M. P. Chapman2,4, E. E. Moore1,2, H. B. Moore1,2, D. Burneikis2, E. Gonzalez1,2, A. Slaughter1,2, A. P. Morton2, A. Banerjee2, C. C. Silliman2,3 1Denver Health Medical Center,Aurora, CO, USA 2University Of Colorado Denver,Aurora, CO, USA 3Children’s Hospital Colorado,Aurora, CO, USA 4Georgia Health Sciences University,Augusta, GA, USA
Introduction:
Patients in end-stage renal disease (ESRD) display various derangements of coagulation. Our previous work has demonstrated a a mixed pattern of hypo- and hypercoagulability in these patients, with a paradoxical prolongation of the enzymatic phase of clot formation followed by rapid clot growth and elevated final clot strength.
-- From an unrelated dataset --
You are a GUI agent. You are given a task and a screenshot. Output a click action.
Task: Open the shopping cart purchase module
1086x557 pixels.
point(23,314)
We sought to clarify the detailed features of the hypercoagulable component of the coagulopathy of ESRD to develop targets for prophylactic therapy aimed at prevention of dialysis access graft thrombosis.
Methods:
Blood was collected from 16 consecutive ESRD patients at the time of dialysis access construction and compared to that of 53 healthy volunteers using multichannel thrombelastography (TEG). Rapid TEG and functional fibrinogen (platelet-inhibited) TEG were used to assess clot strength and the relative contributions of platelets and fibrinogen. tPA-challenged TEG was used to assess fibrinolysis susceptibility, using the clot lysis at 30 minutes (LY30) parameter of TEG, when the sample is challenged with exogenous tPA. Platelet function was assessed by aggregometry and TEG platelet mapping.
Results:
Overall clot strength, measured by Rapid TEG maximum amplitude (MA), was elevated at 71±6 mm in ESRD patients compared to 66±4 for healthy controls (p=0.0005, two-tailed Mann-Whitney test). Functional fibrinogen level (by platelet-inhibited TEG MA) was even more markedly elevated at 32 (IQR 29-37) mm in ESRD patients versus 20 (IQR 17-22) mm for controls (p<0.0001). ESRD patients also displayed increased resistance to fibrinolysis, with a tPA-challenged TEG LY30 of 29% (IQR 15-39%) compared to 56% (IQR 40-65%) for healthy controls (p=0.0004). Platelet function tests on ESRD patients were within normal limits.
Conclusion:
Hyperfibrinogenemia and impaired fibrinolysis are responsible for the hypercoagulability observed in ESRD and may contribute to graft/fistula thrombosis. As enzymatic clotting is already prolonged in ESRD and platelet function is generally normal, traditional agents such as heparin or aspirin are of limited prophylactic benefit in prevention of graft/fistula thrombosis. Therapeutic agents effecting fibrin clot strength and fibrinolysis (e.g factor XIIIa inhibitors, PAI-1 antagonists or low dose thrombolytics) may therefore be of greater utility for preservation of dialysis access.